Modeling ciliopathies in patient-derived primary cells

Ciliopathies comprise a group of inherited diseases caused by mutations in genes encoding proteins that localize to cilia or centrosomes. They afflict multiple organs and are one of the most frequent monogenic causes of kidney failure in adults, adolescents and children. Primary cilia play diverse roles in cell signaling, cell cycle regulation, planar cell polarity and mechanosensing. The use of patient-derived cells possessing endogenous disease causing mutations enables the study of these processes and their dysregulation in disease. Here we describe methods to cultivate patient-derived dermal fibroblast and renal epithelial cells isolated from urine.

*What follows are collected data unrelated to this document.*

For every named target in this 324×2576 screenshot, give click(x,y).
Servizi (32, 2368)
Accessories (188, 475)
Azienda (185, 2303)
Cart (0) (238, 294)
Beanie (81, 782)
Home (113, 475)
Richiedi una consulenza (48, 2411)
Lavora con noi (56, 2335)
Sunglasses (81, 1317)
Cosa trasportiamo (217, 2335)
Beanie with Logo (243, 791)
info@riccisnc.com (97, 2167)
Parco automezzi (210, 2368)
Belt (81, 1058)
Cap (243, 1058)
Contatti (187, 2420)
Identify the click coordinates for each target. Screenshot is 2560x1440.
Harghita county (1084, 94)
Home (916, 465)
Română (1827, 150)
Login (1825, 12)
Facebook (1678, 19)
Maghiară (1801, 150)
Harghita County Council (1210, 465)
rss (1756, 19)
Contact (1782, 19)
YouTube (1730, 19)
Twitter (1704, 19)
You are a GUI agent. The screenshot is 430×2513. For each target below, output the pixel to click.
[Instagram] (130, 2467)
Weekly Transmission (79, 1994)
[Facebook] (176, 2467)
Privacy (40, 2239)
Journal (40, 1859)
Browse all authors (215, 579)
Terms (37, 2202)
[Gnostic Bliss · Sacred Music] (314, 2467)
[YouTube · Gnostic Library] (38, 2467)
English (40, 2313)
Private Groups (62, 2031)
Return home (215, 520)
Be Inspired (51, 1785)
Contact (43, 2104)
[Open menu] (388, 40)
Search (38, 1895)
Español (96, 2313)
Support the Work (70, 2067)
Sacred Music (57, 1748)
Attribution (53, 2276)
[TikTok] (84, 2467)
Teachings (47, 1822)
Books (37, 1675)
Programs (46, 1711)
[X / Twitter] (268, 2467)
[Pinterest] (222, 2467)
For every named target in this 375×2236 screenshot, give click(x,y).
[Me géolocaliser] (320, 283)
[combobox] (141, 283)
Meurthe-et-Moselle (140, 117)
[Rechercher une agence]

Fibroblasts are highly robust, long-lived, and easy to culture cells in which ciliary assembly can be easily induced. Similarly, the ability to acquire and culture ciliated renal epithelial cells without patient-invasive-intervention holds great potential to further our understanding of ciliopathies. In addition to monolayer cultures, we also detail the formation of three-dimensional renal-epithelial organoids-so-called tubuloids-that demonstrate epithelial-polarization and transepithelial transport activities like those seen in vivo renaltubules. These in vitro models are powerful tools to investigate the underlying disease mechanisms of human ciliopathies that can be employed without the need for heavy-handed genetic or molecular manipulations.